Posts Tagged clam

White Clam Sauce

Linguine with White Clam SauceThere’s nothing like a good white clam sauce to go with your linguine (or any other kind of pasta you might choose. My favorite food store actually carries shucked fresh clams, so I generally buy  a tub of these for this recipe. However, if yours doesn’t, you can buy baby clams in a can. They work just fine. However, that’s not quite enough for me. I also buy a couple of cans of chopped clams as well. The more the merrier.

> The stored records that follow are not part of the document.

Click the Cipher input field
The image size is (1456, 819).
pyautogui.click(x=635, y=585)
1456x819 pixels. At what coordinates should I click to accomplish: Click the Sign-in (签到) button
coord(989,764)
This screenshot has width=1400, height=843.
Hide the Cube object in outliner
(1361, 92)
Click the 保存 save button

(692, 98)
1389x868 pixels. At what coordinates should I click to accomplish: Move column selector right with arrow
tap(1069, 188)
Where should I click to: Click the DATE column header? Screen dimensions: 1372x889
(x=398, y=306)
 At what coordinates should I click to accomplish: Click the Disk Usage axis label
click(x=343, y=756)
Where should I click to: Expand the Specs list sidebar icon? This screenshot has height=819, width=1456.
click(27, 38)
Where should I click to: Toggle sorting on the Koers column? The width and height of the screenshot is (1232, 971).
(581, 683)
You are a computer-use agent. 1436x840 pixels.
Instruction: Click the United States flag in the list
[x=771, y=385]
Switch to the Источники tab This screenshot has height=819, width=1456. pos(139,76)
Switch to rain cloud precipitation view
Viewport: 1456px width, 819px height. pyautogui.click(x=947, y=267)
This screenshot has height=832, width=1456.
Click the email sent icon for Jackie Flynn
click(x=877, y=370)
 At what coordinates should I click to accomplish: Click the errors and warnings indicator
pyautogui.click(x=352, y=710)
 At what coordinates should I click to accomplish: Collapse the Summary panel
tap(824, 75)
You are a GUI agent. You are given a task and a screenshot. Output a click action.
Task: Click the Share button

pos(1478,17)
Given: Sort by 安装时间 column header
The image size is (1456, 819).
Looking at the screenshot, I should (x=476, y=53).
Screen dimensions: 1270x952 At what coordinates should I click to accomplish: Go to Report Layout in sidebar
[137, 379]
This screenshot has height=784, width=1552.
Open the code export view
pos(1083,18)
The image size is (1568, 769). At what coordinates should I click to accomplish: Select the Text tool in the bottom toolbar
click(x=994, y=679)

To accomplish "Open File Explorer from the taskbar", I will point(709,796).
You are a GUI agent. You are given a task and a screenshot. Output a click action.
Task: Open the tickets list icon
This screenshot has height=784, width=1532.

This recipe is for 1 lb. of pasta. It calls for a cup of clam juice or chicken stock. The clam juice will make the sauce stronger, while the chicken stock will make it a bit more mellow and buttery flavored. The choice is yours, or you can even use half and half if you’d like.

Ingredients

1 can (or tub) of whole baby clams

2 cans of chopped clams

1/4 cup extra virgin olive oil

6 garlic cloves, minced

1 tsp. red pepper flakes

1.5 tsp. dried thyme

1 cup clam juice (or chicken stock)

1 cup dry white wine

1 lemon, zested

1/4 cup chopped fresh chives

Coarse ground black pepper and coarse salt

Italian bread (for mopping up extra sauce; optional)

Shaved Parmesan cheese (for serving)

1 lb. pasta, slightly undercooked

Directions

In a large, deep skillet add the olive oil and garlic. Cook for a couple of minutes until the oil becomes fragrant and the garlic begins to brown. Add the thyme and white wine. Cook for a few minutes until the concoction is slightly reduced. Add the clam juice or chicken stock (or a combination of the two). Allow it to simmer for a minute.

Stir in your clams and your lemon zest. Drain your pasta and add it to the skillet. Toss with the sauce for 2-3 minutes until it becomes al denté. Add the chives, pepper and salt to taste. Toss it a couple of times and you’re good to go!

It goes without saying that you should top this with some shaved Parmesan cheese!